Background: Many patients who underwent adenoidectomy experience persistent hypernasality and velopharyngeal incompetence (VPI) after adenoidal tissue removal. Velopharyngeal insufficiency is a disorder marked by hypernasal speech, nasal emission and turbulence, and occasionally, the nasal backflow of liquids. This often occurs when the removal of tissue, which previously aided a poorly functioning palate in attaining nasopharyngeal closure, exposes an underlying palatal tissue. However, it is found that hypernasal speech can also occur in children with apparently normal palate and normal palatal functions. Aim of the work: The research seeks to examine the cause of persistent hypernasality following adenoidectomy in children lacking obvious palatal defects as a predisposing factor.

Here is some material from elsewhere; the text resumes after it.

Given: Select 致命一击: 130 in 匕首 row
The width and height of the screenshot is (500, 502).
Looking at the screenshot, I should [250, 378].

Patients and methods: A cross-sectional study was executed on 50 patients experiencing open nasality following adenoidectomy, whether done alone or with tonsillectomy, who presented to Ain Shams University Hospitals from September 2024 to March 2025. Nasopharyngoscopic examination of the velopharyngeal port and the pharynx at the level of the tonsils was done for all cases. A nasometry tool was also used.

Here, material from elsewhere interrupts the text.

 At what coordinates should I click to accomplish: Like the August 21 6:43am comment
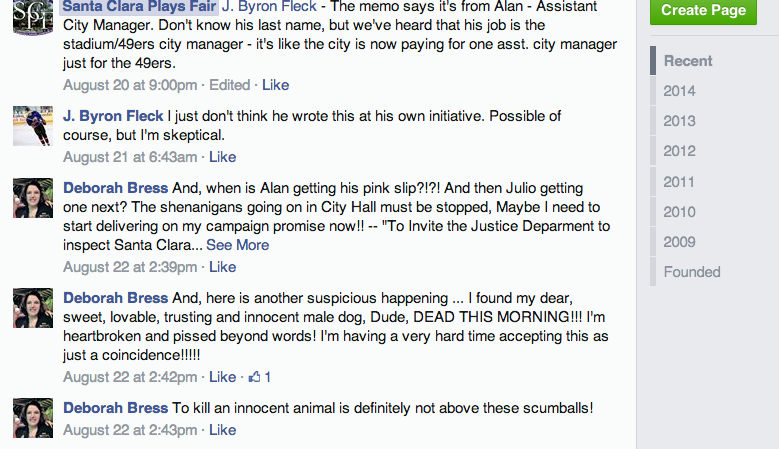[222, 157]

Results: A high significant correlation between the presence of adenoid remnants, nasalance score and velopharyngeal closure was found with a P value <0.001. There was a non-significant association among the presence of tonsils and velopharyngeal closure (P value >0.53).
Conclusion: Adenoidal tissue remnants in the nasopharynx may affect good velar closure and following adenoidectomy in children without obvious palatal defects, they may cause persistent hypernasality.